While continuity concerns are unavoidable (one of the more troubling ones: all of Darkover is said to revere the Hasturs as demigods, in contrast to what MZB would write in the chronologically earlier The Bloody Sun, among others), what was even more frustrating to me were the bursts of highly effective writing that MZB would only intermittently display through the course of the series; a stand-out is the love scene between Jason and Kyla in Chapter 7, after she's learned of his split personality (pps. 287-89):

"And I knew then how men feel when they love in the shadow of death -- worse than death because I would live, a cold ghost of myself, through cold days and colder nights. It was fierce and savage and desperate; we were both trying to crowd a lifetime we could never have into a few stolen hours. But as I looked down at Kyla's wet face in the fading dawn, my bitterness had gone.

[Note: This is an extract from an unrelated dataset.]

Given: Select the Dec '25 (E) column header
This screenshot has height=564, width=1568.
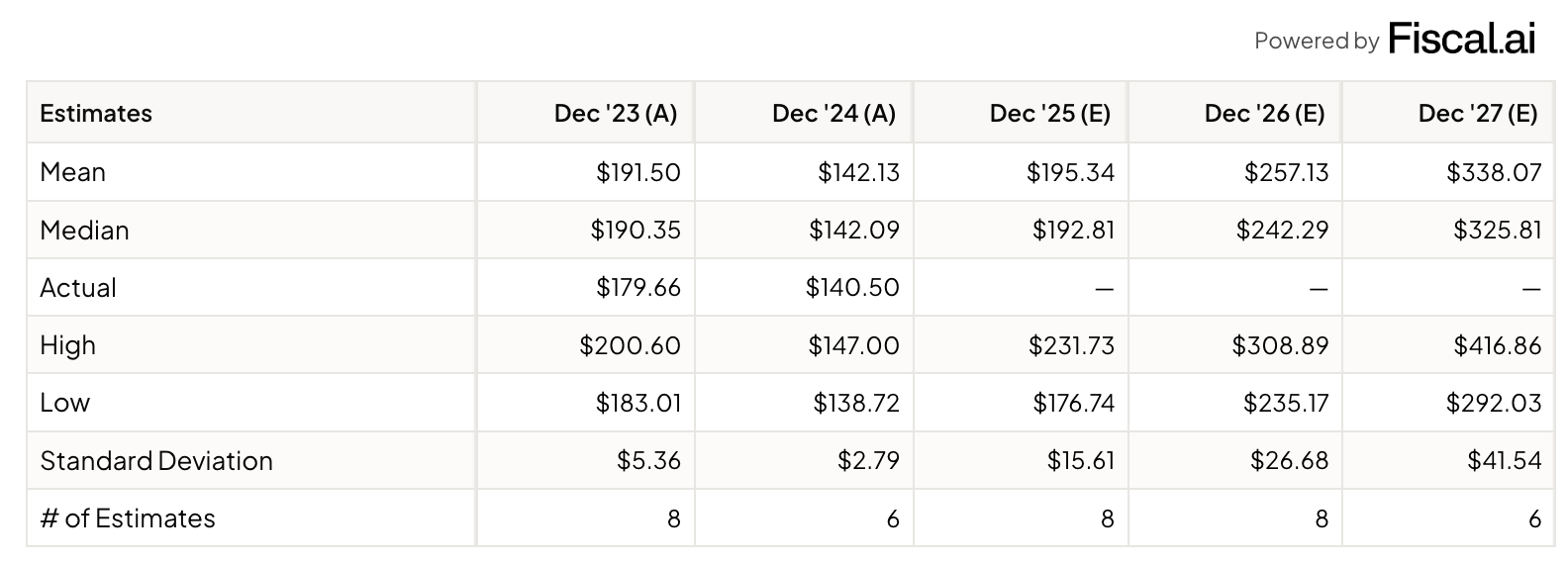Looking at the screenshot, I should 1049,113.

"I might be swept away forever, a ghost, a nothing, blown away in the winds of one man's memory. But to that last fading spark of memory, I would be forever grateful, and in my limbo I would be grateful, if ghosts know gratitude, to those who had called me from my nowhere to know this: these days of struggle and the love of comrades, the clean wind of the mountains in my face again, a last adventure, the warm lips of a woman in my arms.

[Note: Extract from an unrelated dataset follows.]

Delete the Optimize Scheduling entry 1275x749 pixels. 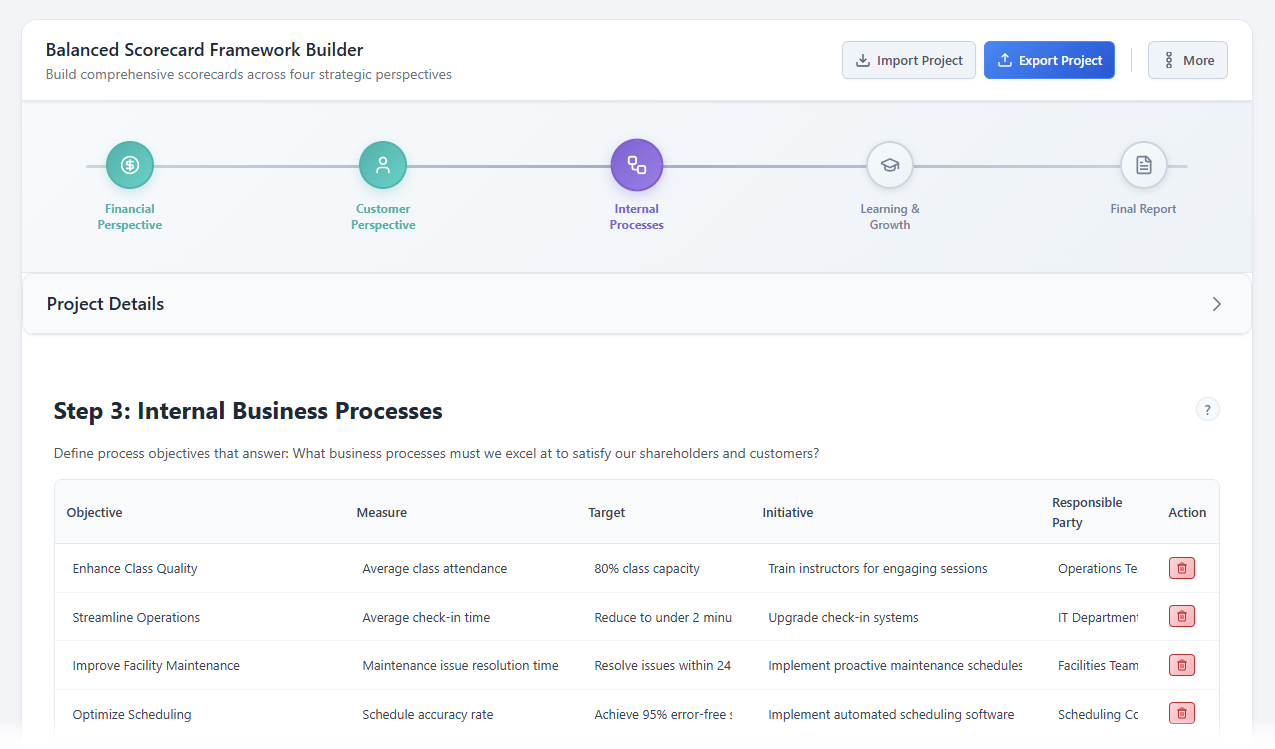[x=1181, y=713]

"I had lived more, in my scant week of life, than Jay Allison would live in all his white and sterile years. I had had my lifetime. I didn't grudge him his, anymore."

-- p. 289

This passage is a nice take on mono no aware ("the pathos of things"), the awareness of the transience of things and the quiet melancholy that accompanies their passing that informs so much of Japanese literature and the Japanese weltanschauung. (It also shares something of the tone of the movie Blade Runner.)

The Planet Savers is also undercut by a too-pat ending, but this is a problem from which MZB never entirely escaped.

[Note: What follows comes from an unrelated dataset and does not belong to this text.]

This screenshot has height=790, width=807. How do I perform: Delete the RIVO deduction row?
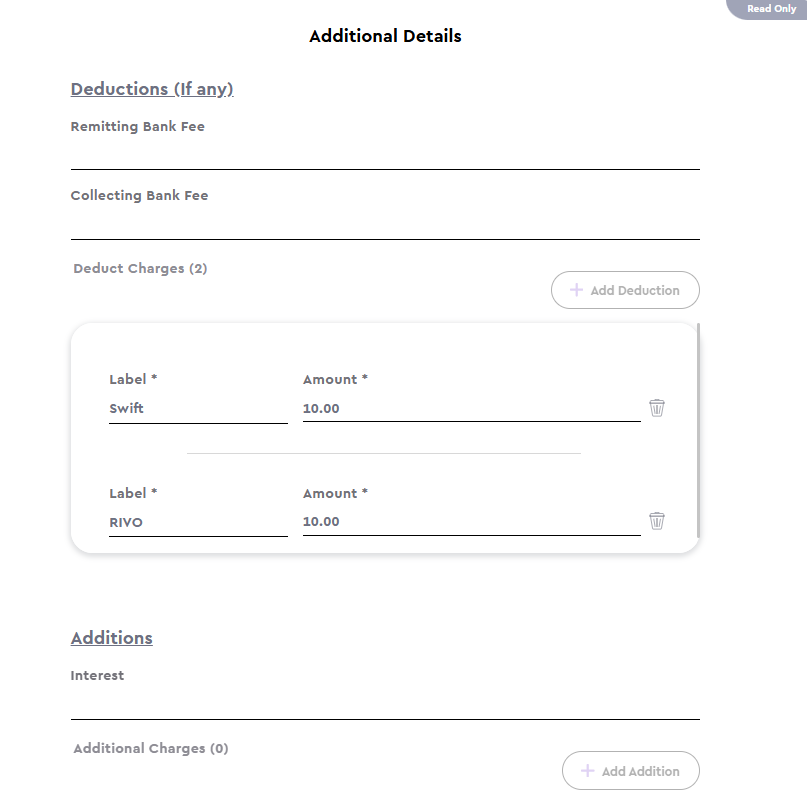[x=657, y=521]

The 13-paged story "The Waterfall" (originally published in Ace Books' 1976 edition of The Planet Savers) is the story of "the delicate and queenly little sister of the Lord Ludovic," Sybil-Mhari Aillard, awakening to her laran, or psychic talent, and her sexuality (the two seem to be intertwined); Sybil would make an excellent villainess for James Bond, if the parapsychological stuff was deemphasized in favor of good old fashioned sex appeal. The story is fraught with sexual symbolism (pay attention to that thar waterfall, kids...), as well as an overuse of the word "breast" or "breasts." (I couldn't help but imagine a slight tweaking of this story, fit for a Troma movie: "Chesty McBreasty and the Breastal Avengers.") "The Waterfall" never rises above the level of a serviceable superhero/fantasy comic book, and its place within the Darkover chronology is unclear to me; that it was included with the reissue of The Planet Savers suggests that it occurs more or less contemporaneously with the events of that novella.